Achievement
Modern computers increasingly use multiple types of memory—often a small, fast tier for immediate tasks and a larger, slower tier for high-capacity storage. Managing where data lives across these tiers is a significant challenge for achieving peak performance. This research introduces a novel, fully automatic software framework that acts as an intelligent traffic controller for data management. Unlike traditional methods that manage memory in large, indiscriminate blocks (pages), this system monitors individual "data objects" created by applications, learning how they are used in real-time and strategically moving them to the most appropriate memory tier. Crucially, this powerful optimization works on standard Linux systems and requires no modification or recompilation of existing software, making it transparent and easy to adopt.
Significance and Impact
- Boosts Application Speed: Delivers significant performance gains for memory-intensive applications, achieving speedups of up to 1.6x over standard policies in memory-constrained scenarios.
- Outperforms Hardware Caching: This flexible software approach achieves performance comparable to hardware-managed caching—and in some cases, up to 6% better—without sacrificing the valuable capacity of the fast memory tier.
- Eliminates Manual Effort: The system is fully automatic and transparent, freeing developers from the complex and error-prone task of manually modifying or recompiling applications to work with advanced memory systems.
- Enhances Multi-Tasking Throughput: By intelligently interpreting application priorities, the framework dramatically improves resource sharing, providing a 26% average speedup for low-priority tasks in concurrent environments.
Research Details
- Designed and developed a new software framework consisting of a custom memory allocator and a system-wide monitoring tool.
- Evaluated the framework's effectiveness using a variety of memory-intensive applications on a modern Intel computing platform.

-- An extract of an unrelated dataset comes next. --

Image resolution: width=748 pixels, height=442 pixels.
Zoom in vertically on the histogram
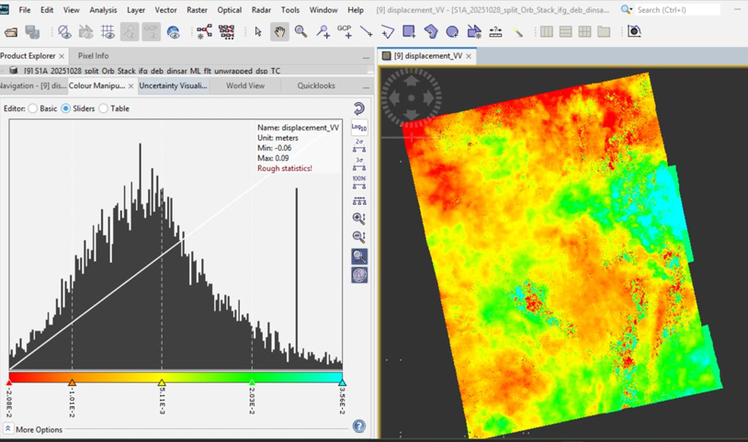[x=359, y=219]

- Compared multiple data-tiering policies to identify the most effective strategies for prioritizing and migrating data between memory tiers.
- Assessed the system's performance against common alternatives, including standard operating system policies and hardware-directed caching.
Facility
The research was a collaboration between the University of Tennessee, Intel Corporation, and Oak Ridge National Laboratory. Testing was conducted on a modern Intel platform featuring two memory tiers: fast DDR4 SDRAM and high-capacity Intel Optane persistent memory.
Sponsor/Funding
This work was supported by the U.S. Department of Energy, Office of Science, Advanced Computing Research, under contract DE-AC02-DE-AC05-00OR22725.
Principal Investigator and Team
Team: Brandon Kammerdiener, J. Zach McMichael, and Michael R. Jantz (University of Tennessee, USA); Kshitij A. Doshi (Intel Corporation, USA); Terry Jones (Oak Ridge National Laboratory, USA).
Citation and DOI
• Citation: Brandon Kammerdiener, J. Zach McMichael, Michael R. Jantz, Kshitij A. Doshi, and Terry Jones. 2024. Flexible and Effective Object Tiering for Heterogeneous Memory Systems. 1, 1 (December 2024), 23 pages.
• DOI: https://doi.org/10.1145/3708540.
Summary
The research team developed an intelligent, automated software solution that elegantly solves the complex problem of managing data in modern computers with multiple memory types. This framework helps applications run more efficiently on today's advanced hardware, improves how resources are utilized in multi-tasking environments, and simplifies data management without requiring any manual intervention from programmers. By making heterogeneous memory systems both powerful and easy to use, this work provides an essential enabling technology for next-generation architectures, including systems with high-bandwidth and disaggregated memories.